Baidu has announced the open-source release of its Ernie 4.5 series of LLMs, alongside a suite of development toolkits designed to support both research and commercial AI applications.
Highlights
- Major Open-Source Release: Baidu has open-sourced its Ernie 4.5 series of large language models (LLMs), making them available on Hugging Face and GitHub ahead of schedule.
- Model Variety: The suite includes 10 models: multimodal vision-language models, Mixture-of-Experts (MoE) models for efficiency, and reasoning-focused LLMs—catering to both research and commercial use cases.
- Efficiency-Focused Architecture: Baidu’s MoE models feature 47B total parameters, with only 3B active at inference time—balancing power with cost-effective deployment.
- High-Scale Model: The Ernie-4.5-424B model tops the range with 424 billion parameters, signaling Baidu’s entry into ultra-large model territory.
- Strong Internal Benchmarks: Baidu claims its models outperform comparable offerings from DeepSeek and Alibaba in key areas like reasoning and multimodal tasks—though independent testing is still awaited.
- Developer Tools: The release includes ErnieKit for pretraining, fine-tuning, and optimization, plus FastDeploy for deployment across GPUs, CPUs, FPGAs, and HPC setups.
- Training Innovations: Technical advancements include heterogeneous MoE design, FP8 mixed-precision training, expert parallelism, and memory-efficient scheduling strategies.
- Apache 2.0 Licensing: All models and toolkits are released under the permissive Apache 2.0 license, encouraging both research and commercial adoption without restrictive terms.
The release arrives ahead of the company’s previously stated timeline, making the models and toolkits available on platforms such as Hugging Face and GitHub.
Overview of the Ernie 4.5 Model Suite
The Ernie 4.5 release includes ten distinct model variants, spanning a wide range of use cases and parameter sizes.
- Four multimodal vision-language models, designed for tasks that require combined visual and textual understanding
- Eight Mixture-of-Experts (MoE) models, offering enhanced computational efficiency by activating only a portion of the total parameters during inference
- Two models focused on reasoning and problem-solving tasks
Among these, five models are post-trained, while the others remain in a pre-trained state, giving developers flexibility for fine-tuning and downstream task adaptation.
Architectural Focus
Baidu’s engineering approach emphasizes both scalability and efficiency. Notably, the MoE models feature 47 billion total parameters, with only 3 billion active during any given inference—a design choice aimed at lowering operational costs while maintaining strong performance.

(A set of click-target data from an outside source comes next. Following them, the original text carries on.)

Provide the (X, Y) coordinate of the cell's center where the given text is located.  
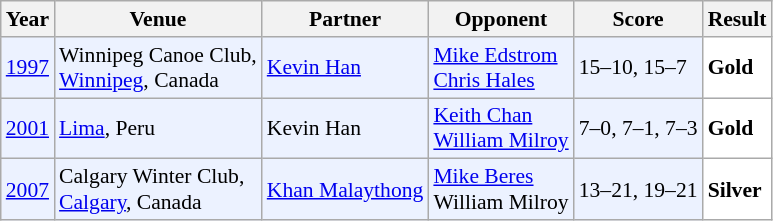
Year (28, 19)
13–21, 19–21 (638, 190)
Winnipeg Canoe Club,Winnipeg, Canada (158, 68)
Result (738, 19)
Keith Chan William Milroy (500, 128)
Mike Beres William Milroy (500, 190)
Score (638, 19)
7–0, 7–1, 7–3 (638, 128)
1997 (28, 68)
2001 (28, 128)
Silver (738, 190)
Partner (346, 19)
Calgary Winter Club,Calgary, Canada (158, 190)
Venue (158, 19)
2007 (28, 190)
15–10, 15–7 (638, 68)
Mike Edstrom Chris Hales (500, 68)
Khan Malaythong (346, 190)
Opponent (500, 19)
Lima, Peru (158, 128)
Locate the cell with the specified text and output its [x, y] center coordinate. 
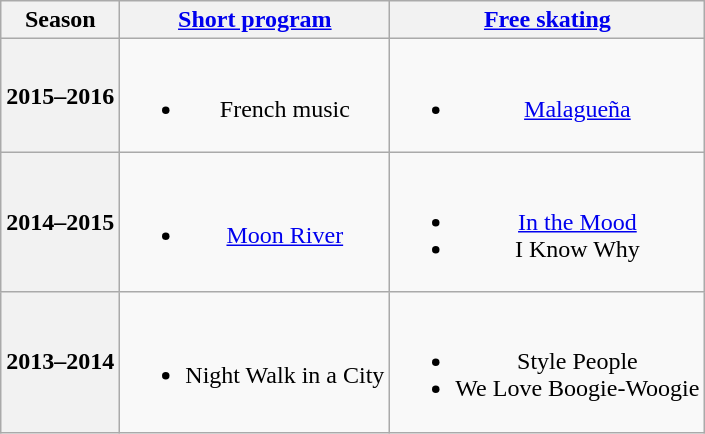
In the Mood I Know Why [548, 222]
2013–2014 [60, 362]
Malagueña [548, 96]
Style People We Love Boogie-Woogie [548, 362]
Free skating [548, 20]
Moon River [255, 222]
2015–2016 [60, 96]
Short program [255, 20]
2014–2015 [60, 222]
Night Walk in a City [255, 362]
French music [255, 96]
Season [60, 20]
Search for the cell housing the specified text and yield its (X, Y) center coordinate. 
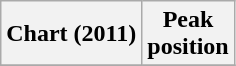
Chart (2011) (72, 34)
Peakposition (188, 34)
From the cell containing the given text, extract its center point as [X, Y] coordinate. 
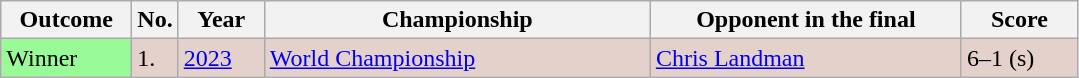
Outcome [66, 20]
No. [155, 20]
6–1 (s) [1019, 58]
Year [221, 20]
2023 [221, 58]
World Championship [457, 58]
Score [1019, 20]
Opponent in the final [806, 20]
Chris Landman [806, 58]
Winner [66, 58]
1. [155, 58]
Championship [457, 20]
From the cell containing the given text, extract its center point as (X, Y) coordinate. 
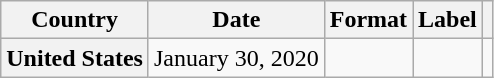
Country (75, 20)
Label (448, 20)
United States (75, 58)
Date (236, 20)
January 30, 2020 (236, 58)
Format (368, 20)
Find where the given text appears and provide that cell's center as (x, y) coordinate. 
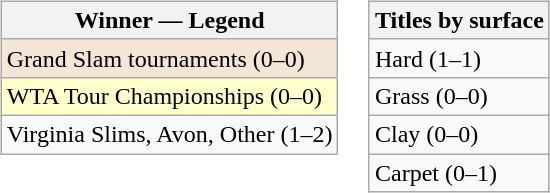
Grand Slam tournaments (0–0) (170, 58)
Winner — Legend (170, 20)
Virginia Slims, Avon, Other (1–2) (170, 134)
Titles by surface (459, 20)
Hard (1–1) (459, 58)
WTA Tour Championships (0–0) (170, 96)
Grass (0–0) (459, 96)
Clay (0–0) (459, 134)
Carpet (0–1) (459, 173)
Find where the given text appears and provide that cell's center as [x, y] coordinate. 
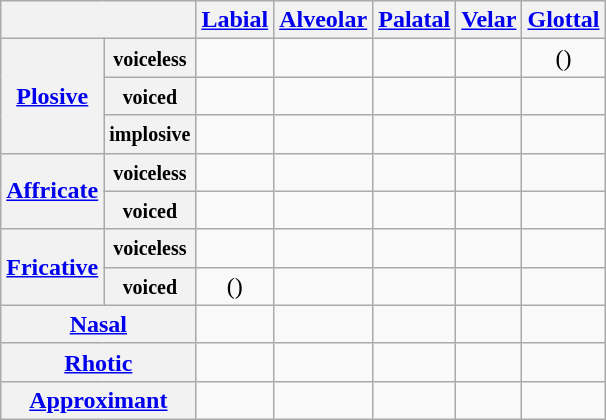
Fricative [52, 267]
Palatal [414, 20]
implosive [150, 134]
Nasal [98, 324]
Velar [489, 20]
Alveolar [324, 20]
Plosive [52, 96]
Labial [235, 20]
Glottal [564, 20]
Rhotic [98, 362]
Approximant [98, 400]
Affricate [52, 191]
Locate the cell with the specified text and output its [X, Y] center coordinate. 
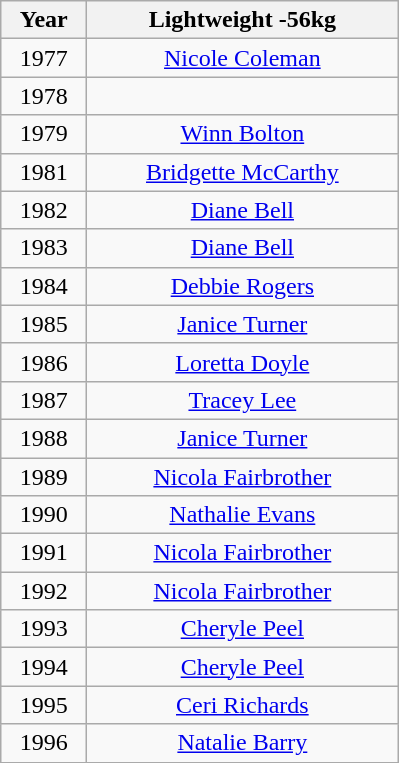
1990 [44, 515]
Natalie Barry [242, 743]
1983 [44, 248]
1991 [44, 553]
1982 [44, 210]
Lightweight -56kg [242, 20]
Ceri Richards [242, 705]
1986 [44, 362]
Loretta Doyle [242, 362]
Debbie Rogers [242, 286]
1994 [44, 667]
Nathalie Evans [242, 515]
1996 [44, 743]
Bridgette McCarthy [242, 172]
1979 [44, 134]
1977 [44, 58]
1978 [44, 96]
Year [44, 20]
1981 [44, 172]
1992 [44, 591]
Winn Bolton [242, 134]
1988 [44, 438]
1985 [44, 324]
1987 [44, 400]
1984 [44, 286]
Tracey Lee [242, 400]
1989 [44, 477]
1995 [44, 705]
1993 [44, 629]
Nicole Coleman [242, 58]
Extract the (x, y) coordinate from the center of the cell holding the provided text.  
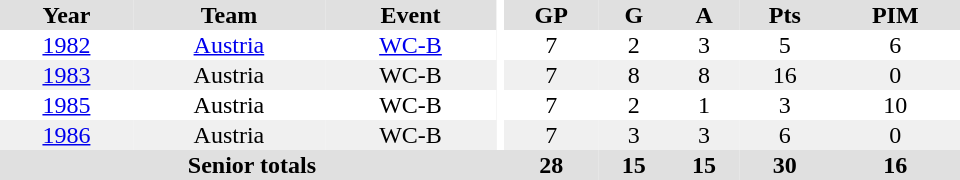
1986 (66, 135)
1982 (66, 45)
A (704, 15)
GP (552, 15)
30 (784, 165)
Event (410, 15)
Senior totals (252, 165)
Pts (784, 15)
1 (704, 105)
1985 (66, 105)
PIM (895, 15)
1983 (66, 75)
Year (66, 15)
Team (229, 15)
5 (784, 45)
G (634, 15)
10 (895, 105)
28 (552, 165)
Output the (x, y) coordinate of the center of the cell containing the given text.  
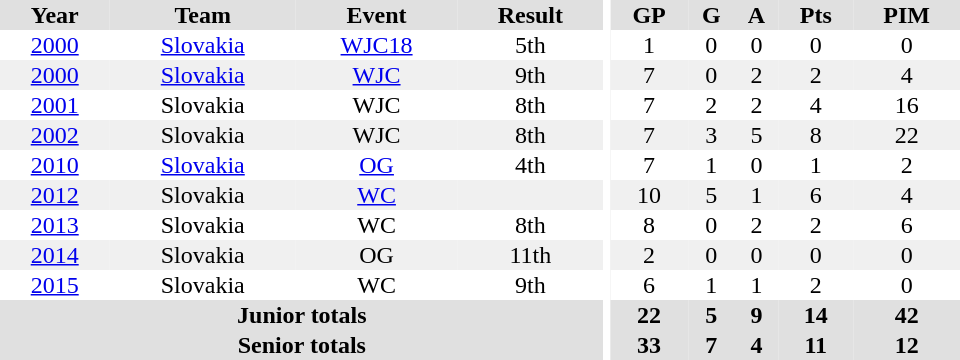
2013 (54, 225)
Result (530, 15)
4th (530, 165)
12 (906, 345)
14 (816, 315)
2014 (54, 255)
42 (906, 315)
2001 (54, 105)
5th (530, 45)
Senior totals (302, 345)
Year (54, 15)
11th (530, 255)
G (712, 15)
Pts (816, 15)
A (757, 15)
33 (649, 345)
11 (816, 345)
Junior totals (302, 315)
WJC18 (376, 45)
10 (649, 195)
Team (202, 15)
2012 (54, 195)
16 (906, 105)
9 (757, 315)
3 (712, 135)
2010 (54, 165)
Event (376, 15)
PIM (906, 15)
2002 (54, 135)
GP (649, 15)
2015 (54, 285)
Return [x, y] of the center of cell containing provided text 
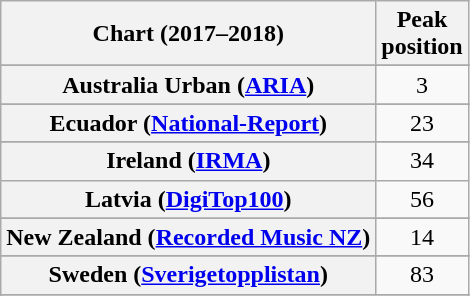
Latvia (DigiTop100) [188, 199]
23 [422, 123]
83 [422, 275]
34 [422, 161]
Sweden (Sverigetopplistan) [188, 275]
14 [422, 237]
3 [422, 85]
Ecuador (National-Report) [188, 123]
Australia Urban (ARIA) [188, 85]
Ireland (IRMA) [188, 161]
56 [422, 199]
Chart (2017–2018) [188, 34]
Peakposition [422, 34]
New Zealand (Recorded Music NZ) [188, 237]
Locate the cell with the specified text and output its [x, y] center coordinate. 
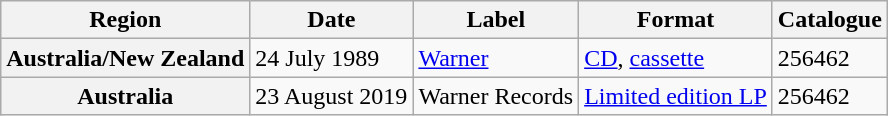
Catalogue [830, 20]
Warner Records [496, 96]
Label [496, 20]
24 July 1989 [332, 58]
Date [332, 20]
Region [126, 20]
Australia [126, 96]
Warner [496, 58]
CD, cassette [676, 58]
Limited edition LP [676, 96]
Format [676, 20]
23 August 2019 [332, 96]
Australia/New Zealand [126, 58]
From the cell containing the given text, extract its center point as [X, Y] coordinate. 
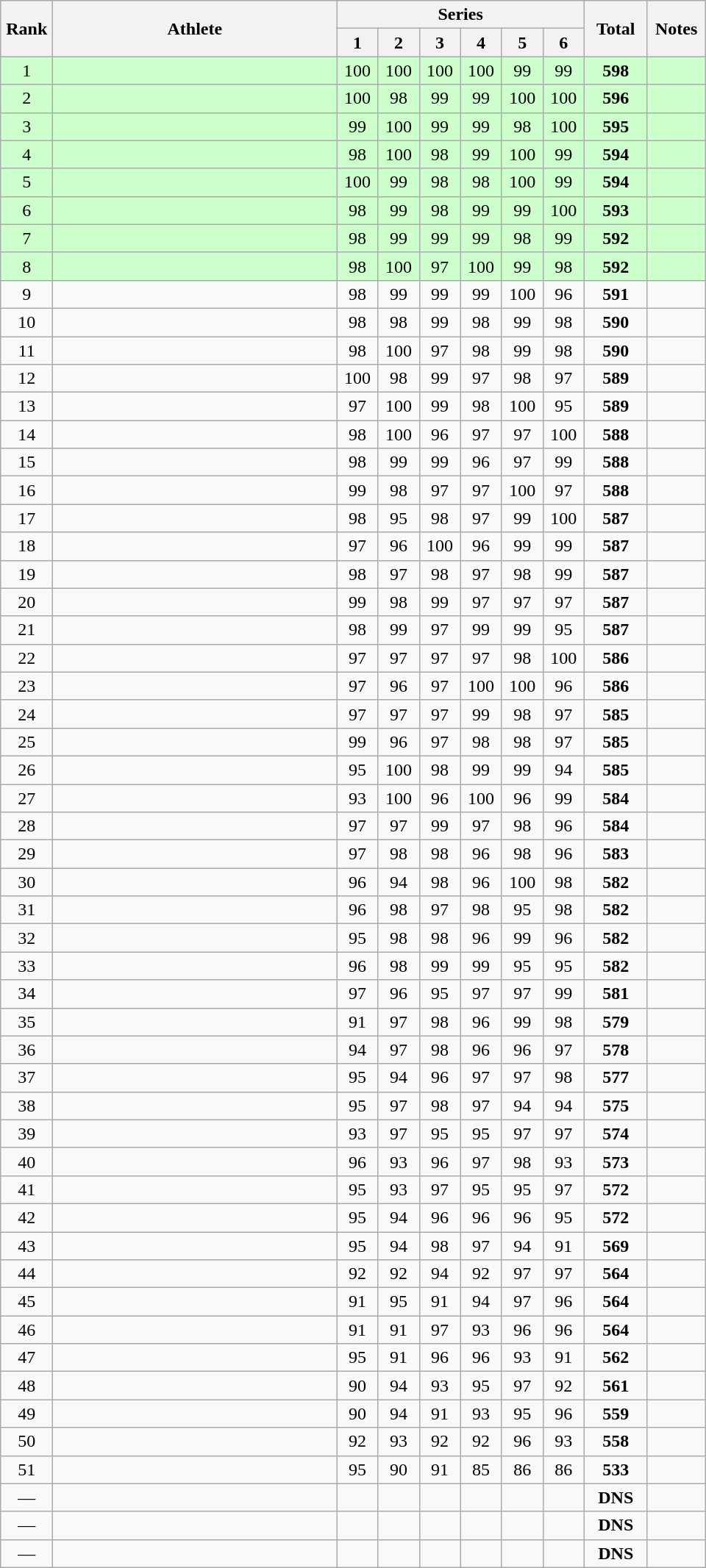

The largest model in this release, the Ernie-4.5-424B, showcases Baidu’s commitment to competing in the upper tier of LLM development, with 424 billion parameters.
All models are built using Baidu’s PaddlePaddle deep learning framework, an ecosystem increasingly positioned as a homegrown alternative to TensorFlow and PyTorch for Chinese developers.
Performance Benchmarks and Internal Testing Results
In internal benchmark testing,
- The Ernie-4.5-300B-A47B-Base model reportedly outperforms DeepSeek-V3-671B-A37B-Base across 22 of 28 standard benchmarks, including reasoning and cross-modal tasks.
- The more compact Ernie-4.5-21B-A3B-Base model is said to exceed Alibaba’s Qwen3-30B-A3B-Base in math and reasoning tasks, despite having roughly 30% fewer parameters.
These performance metrics are based on Baidu’s own evaluations, and independent third-party testing will help further validate these claims.
ErnieKit and FastDeploy
In addition to the models themselves, Baidu has released ErnieKit, a dedicated development toolkit for the Ernie 4.5 series. This toolkit includes support for,
- Pre-training
- Supervised Fine-Tuning (SFT)
- Low-Rank Adaptation (LoRA)
- Direct Preference Optimization (DPO)
- Quantization techniques
For deployment, Baidu is offering FastDeploy, enabling seamless deployment across GPUs, CPUs, and even low-bit FPGA or HPC environments.
The toolchain supports FP8 mixed-precision training and 4-bit/2-bit quantization, streamlining the path from model training to production deployment.
Technical Innovations in Training and Architecture
Baidu’s technical documentation highlights several innovations that contributed to the Ernie 4.5 series:
- Heterogeneous MoE design for efficient multimodal learning
- Intra-node expert parallelism for improved training speed
- Memory-efficient pipeline scheduling
- FP8 mixed-precision training for reduced compute overhead
- Fine-grained recomputation strategies to optimize resource utilization
Open Access Under Apache 2.0 License
All models and associated toolkits are released under the Apache 2.0 license, allowing developers, researchers, and commercial entities to use, modify, and deploy the models without restrictive licensing terms.
This move aligns with Baidu’s broader strategy to engage more openly with the global AI research community, following similar open-sourcing efforts by other leading AI labs.